### [Textauszug]
Das Militär bleibt für viele junge Männer der einzige Berührungspunkt mit Hodenkrebs. An der Genitaluntersuchung bei der Rekrutierung kommt nur vorbei, wer sich weigert.
Dort geistert auch der Name EKG, Eierkontrollgriff, herum. Der falsche Name zeigt: Im Vorfeld wird zwar viel über das Abtasten der Hoden diskutiert, aber wenig Ernstes erzählt. Obwohl immer noch tabuisiert, bleibt den meisten dieser Moment lange in Erinnerung.
Auch für Fabio blieb dies bis zu seiner Diagnose im letzten Herbst der einzige Kontaktpunkt mit der Thematik Hodenkrebs. «Es fing mit einem Ziehen in der Leiste an, der Hoden war verhärtet und da habe ich schnell gemerkt, dass etwas nicht stimmt. Ich habe mich schon abgetastet, aber ich wusste nicht genau, worauf man achten muss.»
Nach der Rekrutierung tasten sich die wenigsten Männer selbst ab. Frauen hingegen, lernen bei der ersten gynäkologischen Untersuchung ihre Brüste auf Knoten zu untersuchen. Ein Erklärungsansatz für den unterschiedlichen Stellenwert des Abtastens dürften auch die Fallzahlen sein: Während laut Daten der Krebsliga pro Jahr 6500 Frauen an Brustkrebs erkranken, bleibt Hodenkrebs selten: Knapp unter 500 Fälle werden pro Jahr neu diagnostiziert.
Angst vor Krebs ist menschlich, aber es kommt auch oft vor, dass Patienten zum ersten Mal ihre Nebenhoden tasten und dann denken, sie hätten Krebs.
Bei jungen Männern ist Hodenkrebs aber die häufigste Krebsart. «Beim Hodenkrebs nimmt man an, dass der Krebs schon im Hoden ist und bereits nach 20 Jahren wächst, während es bei der Prostata eher 40 oder 50 Jahre sind», sagt Christian Fankhauser, Professor für Urologie und Arzt am Luzerner Kantonsspital.
Die Fälle haben aber über die Jahre zugenommen: Die Schweiz weist zusammen mit anderen europäischen Ländern eine der höchsten Inzidenzen auf. Die Gründe dafür sind allerdings unklar. «Es gibt genetische Faktoren, die Umwelt kann eine Rolle spielen und in der Schweiz werden Fälle im internationalen Vergleich auch besser dokumentiert», so Fankhauser.

### [Datenabschnitt]
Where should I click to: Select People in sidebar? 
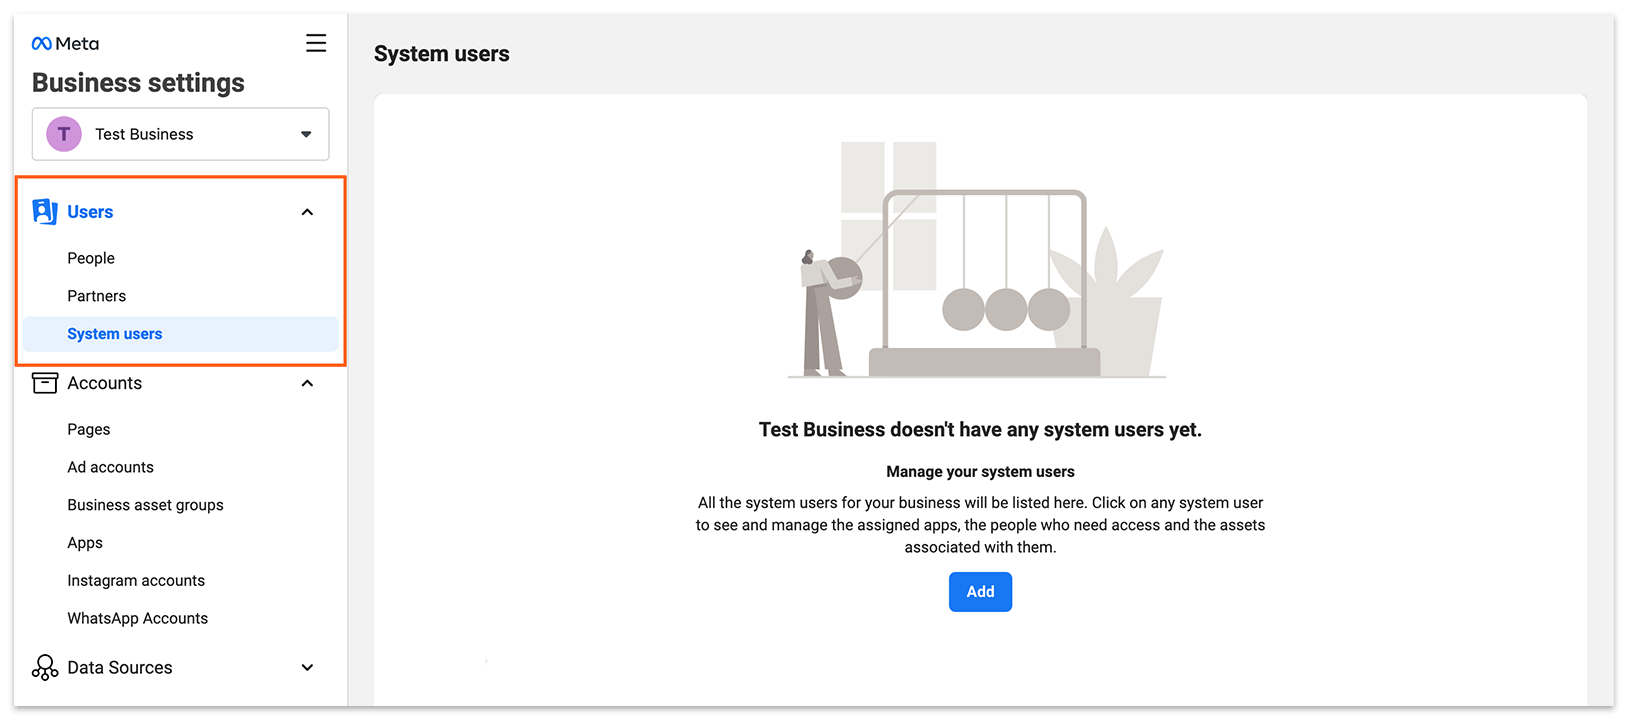click(x=91, y=258)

### [Zu erledigende Aufgaben]
(a) Nennen Sie alle Faktoren, die Christian Fankhauser im Text über Hodenkrebs als mögliche Gründe für die hohe Inzidenz in der Schweiz anführt.
(b) Führen Sie den Text über Hodenkrebs im Anschluss an seinen letzten Satz weiter.

### [Lösungen]
(a) Genetische Faktoren, die Umwelt und die im internationalen Vergleich bessere Dokumentation der Fälle in der Schweiz.

(b)
Häufig muss der Hoden operativ entfernt werden. Das hat einen negativen Einfluss auf die Fruchtbarkeit und deshalb lassen die meisten Betroffenen Spermien einfrieren für einen allfälligen Kinderwunsch.
Die Hodenentfernung war für Fabio aber nicht der schwierigste Teil: «Nach der Operation habe ich gedacht, dass das jetzt einfach verheilen muss. Dann hiess es, ich müsse eine Chemotherapie machen. Ich habe meinen Körper nicht mehr gespürt, war konstant benebelt, bekam Haarausfall, hatte überall Akne und fühlte mich ekelhaft. Mir ging’s richtig mies.»
Noch in den Siebzigerjahren war Hodenkrebs sehr tödlich, bis die Chemotherapie die Behandlung revolutionierte. Heute kann rund 95 Prozent der Patienten geheilt werden, auch solche, die bereits Ableger haben.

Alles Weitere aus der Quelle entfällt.